Die Geschichte, die Chris P. Rolls um die Stadt im Nebel und um Navasirt und Matous gewebt hat, konnte mich sofort begeistern. Einen erheblichen Anteil daran hat das grandiose Setting. Shilsas befindet sich auf einem Felsplateau, umgeben von scheinbar bodenlosen Schluchten, erreichbar lediglich über Seilbahnen und eingehüllt in den allgegenwärtigen Nebel. Mit jeder gelesen Zeile bin ich tiefer in diese düstere Welt eingetaucht. In Shilsas zu leben bedeutet zu überleben. Trostlosigkeit, Elend und die ständige präsente Gefahr bestimmen den Alltag der Bewohner. Skrupellosigkeit und Macht sind untrennbar miteinander verknüpft. So sind die wahren Herrscher der Stadt die Männer, die in und aus den Schatten, der dunkelsten Seite Silsas, agieren und in deren Focus man besser nicht gerät. Doch genau das macht Nava, indem er sich an Matous Azatyan wendet. Die Gegensätzlichkeit der Beiden und auch deren Hintergrund fand ich ungemein spannend.
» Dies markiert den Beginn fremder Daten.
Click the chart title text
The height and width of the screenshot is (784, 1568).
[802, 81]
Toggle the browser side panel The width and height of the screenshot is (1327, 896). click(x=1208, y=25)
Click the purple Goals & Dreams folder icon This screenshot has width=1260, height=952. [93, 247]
Auf der einen Seite die Hure, die sich selbst als gering wertet, aber dennoch Mut und Stolz nicht verloren hat, auf der anderen Seite der skrupellose Assassine, eine gefürchtete Größe der Schatten, mit Idealen und einer selbst auferlegten Mission, deren Tragweite sich erst ganz zum Schluss eröffnet.
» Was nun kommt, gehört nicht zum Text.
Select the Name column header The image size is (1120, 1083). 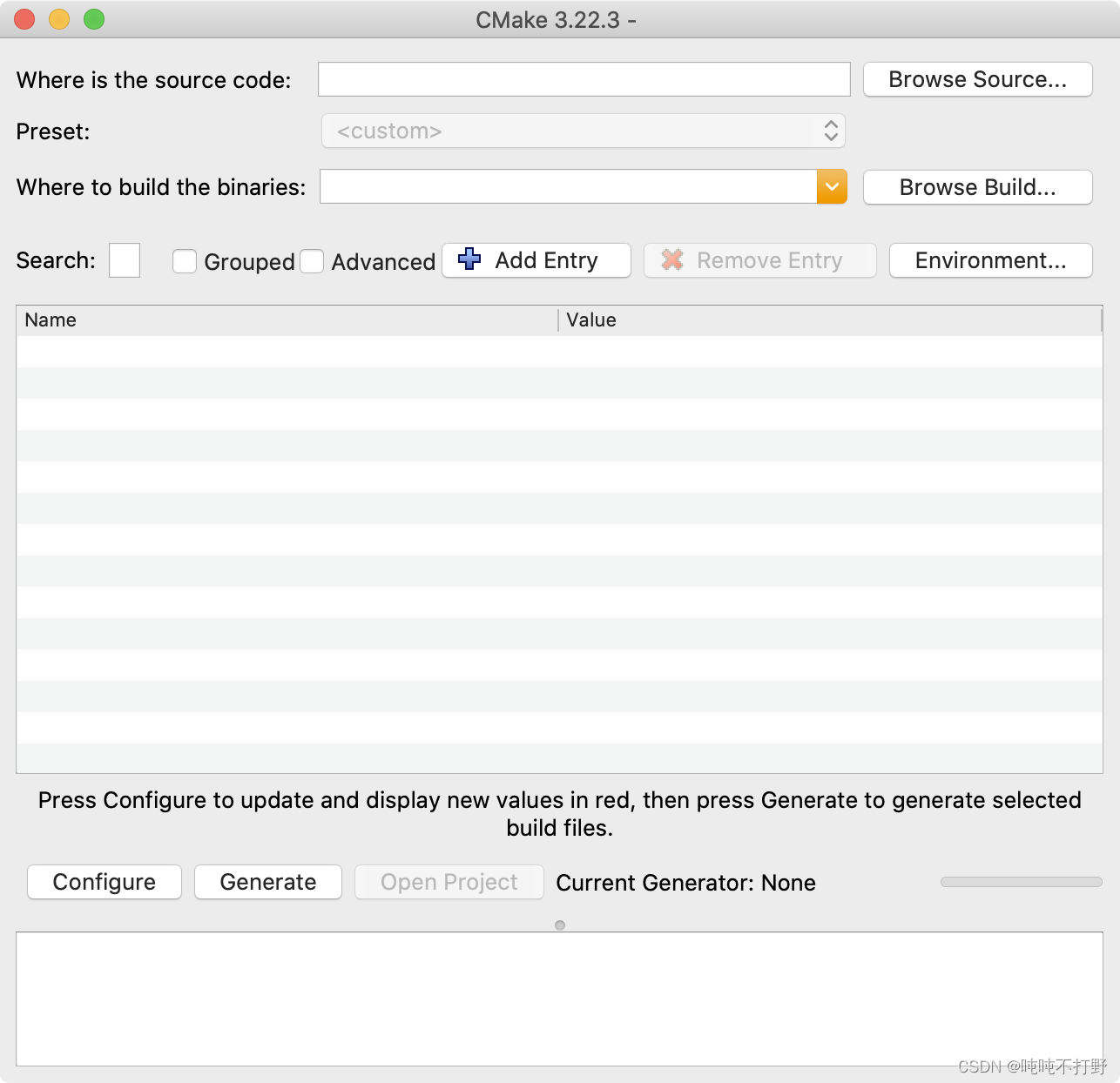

So detailreich und einprägsam die Autorin mich durch die Schauplätze geführt hat, so einnehmend und facettenreich empfand ich auch die Charaktere. An Nava und Matous gab es einige unvermutete Seiten zu entdecken, je länger ich mich mit ihnen beschäftigte und je näher sich die beiden Männer kamen, das Vertrauen zwischen ihnen wuchs. Aber auch die vielen Nebenfiguren bestechen, jede auf ihre ganz eigene Art, ausdrucksstark und unverwechselbar. Dies, in Kombination mit einer spannenden Story, die zum Schluss hin in einem temporeichen, emotional geladenen Finale gipfelt, macht „Shilsas – In den Nebeln“ für mich zu einem richtigen Highlight. Für alle, die sich gerne in düster angehauchter Fantasy verlieren, eine absolute Leseempfehlung von mir.